Popping my menstrual cup cherry.
Let’s just start with this: The first time I tried fishing out my menstrual cup from the crevice below my cervix, I might have had an unexpected spasm.
Yup. It was the most confusing experience ever. Period.
The cup had moved further inside me after a night’s worth of sleep, which meant I had to squeeze my pelvic floor muscles to coax it out. Then I kind of blacked out a bit (as one sometimes does when one experiences a toe-curling moment, typically on a bed and not on a toilet bowl!). As my surroundings came back into focus, I realised what might have happened but I was still super stressed since the little sucker was still stuck inside my bloody—literally—vagina.
See, menstrual cups suck. No, seriously, when inserted rightly, they create a suction onto your vaginal walls, keeping it in place while it collects the goods and prevents blood from leaking. The suction is painless but it makes taking out the cup a frustrating game of tug of war—woman versus silicone.
There are, of course, proper techniques of how to get it unsuck, I mean, unstuck. You have to pinch the base to break the vacuum seal but first, you have to find the damn stem (a tip connected to the base), which took me about 35 minutes the first time.
It’s also easier, I’m guessing, if you have long, slender fingers (which I don’t) and when the cup is almost full. Unfortunately, I made the mistake of using the cup during Day 5 of my period, which meant almost no flow.
Fast forward to a month later, and after a couple of internal pep talks about how this is much better than using stinking pads and tampons, I decided to give my menstrual cup another go. There were definitely times where the ins-and-outs of the cup went smoothly but there were also times where I swore I’d never use it again. But each time I watch the blood flow from the cup to the sink as I wash my silicone sucker, I end up immediately shoving the thing up my coochie—sometimes my body protests but when the rubber hits the road, the rubber wins.
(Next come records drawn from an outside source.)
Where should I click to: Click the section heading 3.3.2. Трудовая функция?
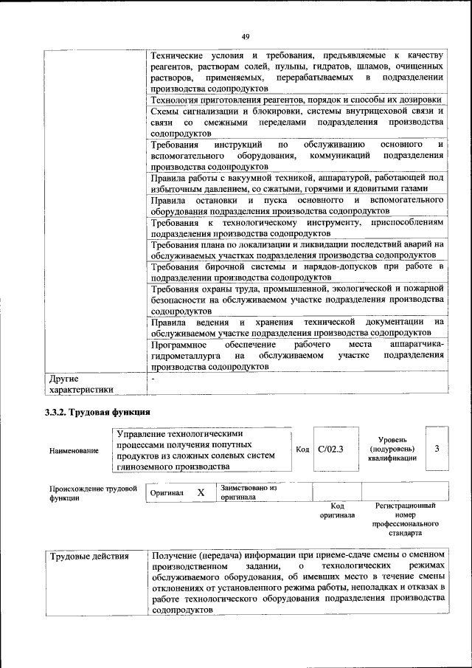(98, 412)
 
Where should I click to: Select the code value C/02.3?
(331, 449)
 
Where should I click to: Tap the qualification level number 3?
(437, 449)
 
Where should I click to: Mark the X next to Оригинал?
(200, 492)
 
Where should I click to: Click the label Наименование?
(74, 450)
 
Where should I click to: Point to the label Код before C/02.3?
(302, 449)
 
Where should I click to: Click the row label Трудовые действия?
(88, 556)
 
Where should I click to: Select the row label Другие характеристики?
(81, 384)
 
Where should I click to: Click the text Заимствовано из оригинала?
(248, 492)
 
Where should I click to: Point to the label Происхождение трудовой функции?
(93, 492)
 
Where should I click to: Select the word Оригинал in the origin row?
(166, 492)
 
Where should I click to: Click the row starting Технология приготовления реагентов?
(295, 100)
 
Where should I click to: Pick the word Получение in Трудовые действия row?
(174, 554)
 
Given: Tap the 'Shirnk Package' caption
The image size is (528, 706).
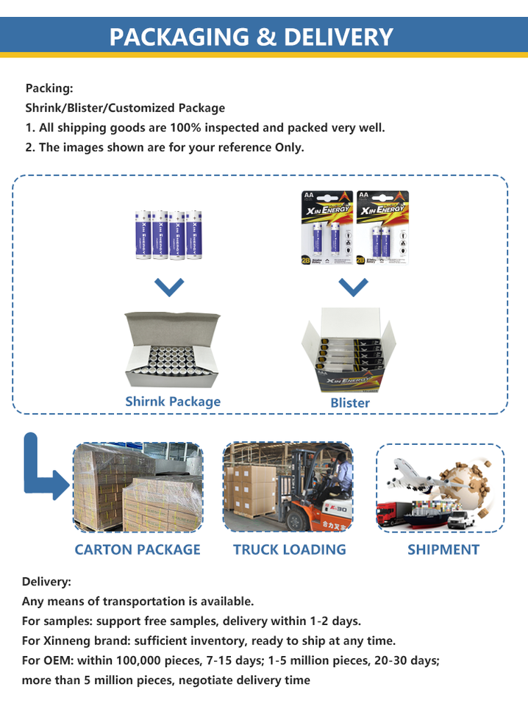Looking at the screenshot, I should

I am well pleased with the fact that my period has no smell and does not clot when using a menstrual cup. I love that I don’t feel the sensation of a waterfall escaping me every time I get up. Or any sensation of “bleeding” for that matter. There’s no dripping, and no drips. So far, I’ve had no issues with staining or leakage. It’s similar to using a tampon but what I hated about the vampire's teabag was how the string would always get a wee wet after a literal wee, which meant I had to swap it out for a fresh piece even before it even gets to soak up enough blood—so much waste! The same goes with using pads—it’s a bloody waste. Apparently, I would be throwing away about 150kg of disposable menstrual products along with their packaging and individual wrapping in my lifetime if I continued using them.
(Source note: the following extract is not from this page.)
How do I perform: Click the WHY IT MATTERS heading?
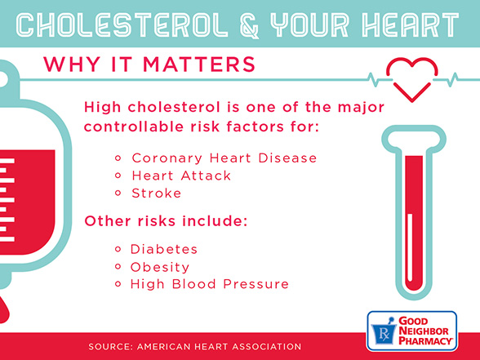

I guess there's a mountain of waste, I mean, reasons to continue using my reusable menstrual cup, even though it really sucks—but in a good way, I guess.
My menstrual cup is from Wā Collective, a company based in New Zealand, and will be fit for use for up to 10 years. It offers subsidised cups for students and since I was a student at the University of Waikato, I decided to give it a try for only NZ$20.00. The usual price is NZ$49.00, which in turn subsidises one for some other student.